Researchers obtain genome of Helicobacter pylori from 5,000-year-old stomach contents
The stomach bacterium Helicobacter pylori is found in roughly half of the world’s present-day population, although it causes symptoms in only around 10 to 15 percent of cases. The bacterium’s association with humans is very ancient, possibly originating in East Africa 58,000 years ago. Since then, various strains have emerged as humans dispersed around the world. Thus differing strains reflect differing geographical origins and are informative about past human migrations.

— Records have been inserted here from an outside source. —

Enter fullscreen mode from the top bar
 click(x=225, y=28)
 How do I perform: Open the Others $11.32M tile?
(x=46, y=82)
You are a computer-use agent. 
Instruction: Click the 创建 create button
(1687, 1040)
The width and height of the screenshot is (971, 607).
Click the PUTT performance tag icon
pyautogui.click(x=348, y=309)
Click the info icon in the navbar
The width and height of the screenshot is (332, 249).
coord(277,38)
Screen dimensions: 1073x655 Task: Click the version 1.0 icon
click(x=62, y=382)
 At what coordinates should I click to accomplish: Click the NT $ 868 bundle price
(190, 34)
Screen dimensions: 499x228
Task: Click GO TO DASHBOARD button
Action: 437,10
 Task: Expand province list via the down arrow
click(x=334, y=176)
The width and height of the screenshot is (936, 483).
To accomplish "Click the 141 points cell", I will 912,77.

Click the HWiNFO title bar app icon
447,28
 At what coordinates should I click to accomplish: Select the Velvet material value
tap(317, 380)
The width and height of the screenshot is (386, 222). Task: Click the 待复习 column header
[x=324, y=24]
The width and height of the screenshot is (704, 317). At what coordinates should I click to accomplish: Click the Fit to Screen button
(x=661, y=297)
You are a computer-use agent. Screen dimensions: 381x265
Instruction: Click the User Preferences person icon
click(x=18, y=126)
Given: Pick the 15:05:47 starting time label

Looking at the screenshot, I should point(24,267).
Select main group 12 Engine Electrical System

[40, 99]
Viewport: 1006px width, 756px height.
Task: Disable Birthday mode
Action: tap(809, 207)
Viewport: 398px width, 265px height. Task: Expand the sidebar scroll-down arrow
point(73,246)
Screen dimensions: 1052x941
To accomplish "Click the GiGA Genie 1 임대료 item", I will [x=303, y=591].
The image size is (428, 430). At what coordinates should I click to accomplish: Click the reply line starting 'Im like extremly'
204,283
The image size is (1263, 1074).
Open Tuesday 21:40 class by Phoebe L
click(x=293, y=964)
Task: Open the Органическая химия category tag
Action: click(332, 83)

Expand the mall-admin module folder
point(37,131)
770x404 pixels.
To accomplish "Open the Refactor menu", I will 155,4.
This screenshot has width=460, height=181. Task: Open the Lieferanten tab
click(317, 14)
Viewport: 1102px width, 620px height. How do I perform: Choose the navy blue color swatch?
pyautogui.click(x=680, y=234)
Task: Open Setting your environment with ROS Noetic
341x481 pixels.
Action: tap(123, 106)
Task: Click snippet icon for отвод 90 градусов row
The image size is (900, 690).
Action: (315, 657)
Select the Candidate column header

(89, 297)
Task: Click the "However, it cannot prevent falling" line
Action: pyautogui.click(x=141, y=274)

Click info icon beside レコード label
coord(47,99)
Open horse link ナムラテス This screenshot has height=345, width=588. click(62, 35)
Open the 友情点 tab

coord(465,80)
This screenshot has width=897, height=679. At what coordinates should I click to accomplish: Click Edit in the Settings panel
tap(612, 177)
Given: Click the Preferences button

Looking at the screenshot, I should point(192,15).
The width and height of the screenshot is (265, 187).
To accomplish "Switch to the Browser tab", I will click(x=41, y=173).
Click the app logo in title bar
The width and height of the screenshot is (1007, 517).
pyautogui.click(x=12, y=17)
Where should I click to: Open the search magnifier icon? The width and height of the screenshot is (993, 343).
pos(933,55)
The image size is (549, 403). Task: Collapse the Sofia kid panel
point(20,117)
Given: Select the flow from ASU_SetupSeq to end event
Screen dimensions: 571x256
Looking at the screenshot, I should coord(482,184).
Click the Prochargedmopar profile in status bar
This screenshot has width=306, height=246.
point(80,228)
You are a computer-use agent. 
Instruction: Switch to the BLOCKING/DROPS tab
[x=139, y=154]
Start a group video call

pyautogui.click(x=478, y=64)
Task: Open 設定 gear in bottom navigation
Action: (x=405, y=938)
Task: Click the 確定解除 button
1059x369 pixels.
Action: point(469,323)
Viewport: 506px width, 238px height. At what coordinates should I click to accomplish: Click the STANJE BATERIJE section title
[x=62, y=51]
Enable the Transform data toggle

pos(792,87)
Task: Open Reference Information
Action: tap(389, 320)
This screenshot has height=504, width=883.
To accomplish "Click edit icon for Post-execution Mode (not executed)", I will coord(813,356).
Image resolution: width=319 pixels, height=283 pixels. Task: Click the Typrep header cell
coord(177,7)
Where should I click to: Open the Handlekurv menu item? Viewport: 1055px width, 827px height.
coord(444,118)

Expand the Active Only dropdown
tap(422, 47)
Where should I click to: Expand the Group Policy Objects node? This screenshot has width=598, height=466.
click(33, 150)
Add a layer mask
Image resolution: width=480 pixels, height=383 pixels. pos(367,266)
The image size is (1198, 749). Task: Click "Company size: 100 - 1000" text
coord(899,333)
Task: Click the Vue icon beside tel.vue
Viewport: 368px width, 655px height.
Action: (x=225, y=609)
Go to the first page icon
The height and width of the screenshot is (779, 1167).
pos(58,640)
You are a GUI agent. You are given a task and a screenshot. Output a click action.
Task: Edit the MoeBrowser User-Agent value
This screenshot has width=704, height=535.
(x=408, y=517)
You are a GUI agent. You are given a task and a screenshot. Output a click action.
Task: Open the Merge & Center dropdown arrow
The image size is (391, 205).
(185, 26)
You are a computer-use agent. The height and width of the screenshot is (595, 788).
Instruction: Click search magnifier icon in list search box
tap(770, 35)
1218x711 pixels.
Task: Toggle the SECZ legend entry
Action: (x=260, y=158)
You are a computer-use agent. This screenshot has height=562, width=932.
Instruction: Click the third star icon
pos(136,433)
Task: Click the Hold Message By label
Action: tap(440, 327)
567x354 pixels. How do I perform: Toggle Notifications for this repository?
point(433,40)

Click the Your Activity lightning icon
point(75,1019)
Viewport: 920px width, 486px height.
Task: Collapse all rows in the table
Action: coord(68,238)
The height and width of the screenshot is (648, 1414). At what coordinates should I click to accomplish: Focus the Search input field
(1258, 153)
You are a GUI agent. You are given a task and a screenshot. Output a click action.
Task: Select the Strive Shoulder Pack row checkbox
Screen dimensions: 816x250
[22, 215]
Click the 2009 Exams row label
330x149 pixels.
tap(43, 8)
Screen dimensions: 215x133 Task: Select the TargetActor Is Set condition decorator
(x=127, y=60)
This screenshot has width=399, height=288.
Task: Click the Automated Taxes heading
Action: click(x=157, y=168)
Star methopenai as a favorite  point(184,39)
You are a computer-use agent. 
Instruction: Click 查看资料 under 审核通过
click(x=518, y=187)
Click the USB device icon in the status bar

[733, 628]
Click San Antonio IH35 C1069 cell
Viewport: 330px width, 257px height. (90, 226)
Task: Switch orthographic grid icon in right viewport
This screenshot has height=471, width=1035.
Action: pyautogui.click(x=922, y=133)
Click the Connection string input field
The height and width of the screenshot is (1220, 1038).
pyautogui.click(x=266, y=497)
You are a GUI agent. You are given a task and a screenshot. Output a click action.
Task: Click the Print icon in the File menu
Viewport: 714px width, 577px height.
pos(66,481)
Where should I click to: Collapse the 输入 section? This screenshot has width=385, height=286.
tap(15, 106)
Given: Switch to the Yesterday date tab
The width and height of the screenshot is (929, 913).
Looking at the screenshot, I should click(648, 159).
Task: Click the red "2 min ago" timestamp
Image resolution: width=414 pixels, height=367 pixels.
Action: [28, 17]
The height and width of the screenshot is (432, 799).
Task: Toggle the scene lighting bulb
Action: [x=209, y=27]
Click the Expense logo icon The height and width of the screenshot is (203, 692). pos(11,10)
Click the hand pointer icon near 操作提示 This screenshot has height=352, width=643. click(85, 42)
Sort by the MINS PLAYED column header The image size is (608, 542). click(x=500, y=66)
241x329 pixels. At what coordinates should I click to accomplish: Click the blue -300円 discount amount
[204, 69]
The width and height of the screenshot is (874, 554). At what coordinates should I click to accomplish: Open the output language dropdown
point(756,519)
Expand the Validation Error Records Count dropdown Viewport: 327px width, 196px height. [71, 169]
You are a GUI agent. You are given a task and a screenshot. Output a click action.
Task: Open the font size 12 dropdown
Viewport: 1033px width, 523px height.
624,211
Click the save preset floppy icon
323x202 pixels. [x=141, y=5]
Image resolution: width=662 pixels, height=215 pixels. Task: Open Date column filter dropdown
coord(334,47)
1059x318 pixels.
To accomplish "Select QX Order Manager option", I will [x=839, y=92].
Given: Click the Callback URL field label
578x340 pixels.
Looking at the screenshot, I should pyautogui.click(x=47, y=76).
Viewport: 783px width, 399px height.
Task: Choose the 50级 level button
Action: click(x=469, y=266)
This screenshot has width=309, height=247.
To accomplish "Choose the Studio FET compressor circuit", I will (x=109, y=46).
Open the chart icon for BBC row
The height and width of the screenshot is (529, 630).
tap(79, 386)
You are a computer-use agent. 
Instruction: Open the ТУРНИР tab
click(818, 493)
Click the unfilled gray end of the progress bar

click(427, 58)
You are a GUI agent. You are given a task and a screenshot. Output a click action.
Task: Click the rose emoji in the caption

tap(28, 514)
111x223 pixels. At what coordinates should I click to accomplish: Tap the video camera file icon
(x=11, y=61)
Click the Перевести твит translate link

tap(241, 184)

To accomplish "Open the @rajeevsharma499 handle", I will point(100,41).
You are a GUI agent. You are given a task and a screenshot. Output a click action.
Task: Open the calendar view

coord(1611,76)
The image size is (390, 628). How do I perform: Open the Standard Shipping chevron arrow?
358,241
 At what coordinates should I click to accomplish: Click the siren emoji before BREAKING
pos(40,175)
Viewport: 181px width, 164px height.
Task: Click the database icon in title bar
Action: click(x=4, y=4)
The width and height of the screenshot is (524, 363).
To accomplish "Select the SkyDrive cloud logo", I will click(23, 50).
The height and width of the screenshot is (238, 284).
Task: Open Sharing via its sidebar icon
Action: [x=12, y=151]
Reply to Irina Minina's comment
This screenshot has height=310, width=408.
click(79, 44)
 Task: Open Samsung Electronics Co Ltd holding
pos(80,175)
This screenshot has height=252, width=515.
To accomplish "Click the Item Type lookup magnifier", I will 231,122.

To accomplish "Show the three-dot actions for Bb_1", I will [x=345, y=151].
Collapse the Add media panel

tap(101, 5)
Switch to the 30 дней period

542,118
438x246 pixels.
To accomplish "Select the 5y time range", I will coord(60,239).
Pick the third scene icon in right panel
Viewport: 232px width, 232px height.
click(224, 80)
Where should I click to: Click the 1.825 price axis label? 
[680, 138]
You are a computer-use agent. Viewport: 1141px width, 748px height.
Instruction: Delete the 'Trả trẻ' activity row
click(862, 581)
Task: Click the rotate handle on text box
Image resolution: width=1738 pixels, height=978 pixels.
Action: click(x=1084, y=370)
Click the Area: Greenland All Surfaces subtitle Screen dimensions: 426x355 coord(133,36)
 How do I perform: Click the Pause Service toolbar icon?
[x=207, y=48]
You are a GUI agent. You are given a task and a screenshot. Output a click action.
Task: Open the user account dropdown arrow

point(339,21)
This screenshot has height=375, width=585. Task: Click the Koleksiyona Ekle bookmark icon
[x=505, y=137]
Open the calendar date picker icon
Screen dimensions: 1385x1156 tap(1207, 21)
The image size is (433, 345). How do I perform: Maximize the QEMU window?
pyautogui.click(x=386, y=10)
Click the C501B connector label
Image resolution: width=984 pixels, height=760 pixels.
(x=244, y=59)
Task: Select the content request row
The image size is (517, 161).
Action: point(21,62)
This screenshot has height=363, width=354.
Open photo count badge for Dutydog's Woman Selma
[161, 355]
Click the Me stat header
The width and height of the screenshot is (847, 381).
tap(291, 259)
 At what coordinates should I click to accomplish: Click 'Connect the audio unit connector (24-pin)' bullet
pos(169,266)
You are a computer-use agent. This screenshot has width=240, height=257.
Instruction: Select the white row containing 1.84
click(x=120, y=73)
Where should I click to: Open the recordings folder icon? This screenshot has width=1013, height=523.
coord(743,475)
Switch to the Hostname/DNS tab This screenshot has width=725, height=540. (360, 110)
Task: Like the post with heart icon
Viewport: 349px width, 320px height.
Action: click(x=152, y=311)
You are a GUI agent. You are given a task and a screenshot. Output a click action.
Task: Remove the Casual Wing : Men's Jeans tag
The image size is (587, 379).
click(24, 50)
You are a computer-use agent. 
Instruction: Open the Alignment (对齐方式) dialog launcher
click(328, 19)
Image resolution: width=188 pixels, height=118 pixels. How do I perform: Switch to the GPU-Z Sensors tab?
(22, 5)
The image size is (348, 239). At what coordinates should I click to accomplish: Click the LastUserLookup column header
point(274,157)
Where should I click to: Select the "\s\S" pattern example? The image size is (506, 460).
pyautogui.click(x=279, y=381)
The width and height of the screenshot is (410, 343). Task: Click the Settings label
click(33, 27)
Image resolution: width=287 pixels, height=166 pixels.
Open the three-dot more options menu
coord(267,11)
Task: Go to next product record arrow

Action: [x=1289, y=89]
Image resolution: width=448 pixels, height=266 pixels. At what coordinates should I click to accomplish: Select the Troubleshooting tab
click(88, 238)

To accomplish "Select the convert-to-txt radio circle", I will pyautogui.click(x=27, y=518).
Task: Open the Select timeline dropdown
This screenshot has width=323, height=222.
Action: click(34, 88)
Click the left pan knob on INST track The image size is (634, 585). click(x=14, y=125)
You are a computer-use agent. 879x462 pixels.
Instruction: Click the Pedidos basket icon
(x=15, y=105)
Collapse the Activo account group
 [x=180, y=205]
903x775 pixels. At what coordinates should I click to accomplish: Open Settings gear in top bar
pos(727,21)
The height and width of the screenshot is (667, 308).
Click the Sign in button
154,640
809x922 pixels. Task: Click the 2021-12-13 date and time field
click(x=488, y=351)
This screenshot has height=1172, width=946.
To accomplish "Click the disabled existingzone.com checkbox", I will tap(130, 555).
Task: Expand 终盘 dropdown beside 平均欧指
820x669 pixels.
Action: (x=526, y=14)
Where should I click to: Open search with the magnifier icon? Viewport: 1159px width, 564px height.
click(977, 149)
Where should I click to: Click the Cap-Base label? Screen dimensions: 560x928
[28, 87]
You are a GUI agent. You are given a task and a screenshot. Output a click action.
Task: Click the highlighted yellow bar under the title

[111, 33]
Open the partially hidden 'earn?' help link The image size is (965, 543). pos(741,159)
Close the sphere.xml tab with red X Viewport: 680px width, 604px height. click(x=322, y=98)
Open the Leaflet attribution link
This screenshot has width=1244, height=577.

The European strain hpEurope is believed to have resulted from hybridization between two ancestral strains known as AE1 and AE2. It is thought that AE1 emerged in Central Asia and later evolved into the present-day strain hpAsia2. AE2 is thought to have arisen in Northeast Africa. The two strains have been thought to have hybridized in Southwest Asia 50,000 years ago, with the recombined strain arriving in Europe when populations expanded after the Last Glacial Maximum.
To test this model, researchers obtained a genome of the bacterium from the stomach contents of ‘Ötzi’, the frozen 5,000 year old corpse that was found in 1991 in the Ötztal Alps on the border between Austria and Italy. Despite the age of Ötzi’s remains, it was thought that any H. pylori present would be similar to the present-day hpEurope strain.
Instead, it turned out that Ötzi was carrying a strain that most closely resembled hpAsia2, which is rare in modern Europeans. This suggests that the hybridisation with the African H. pylori strain actually occurred more recently than 5,000 years ago, in turn implying that there was a Chalcolithic migration from Africa. The study presents interesting evidence that the history of human settlement of Europe during this period is more complex than previously believed.
Maixner, F., Krause-Kyora, B., Turaev, D., Herbig, A. & Hoopmann, M., The 5300-year-old Helicobacter pylori genome of the Iceman. Science 351 (6269), 162-165 (2016).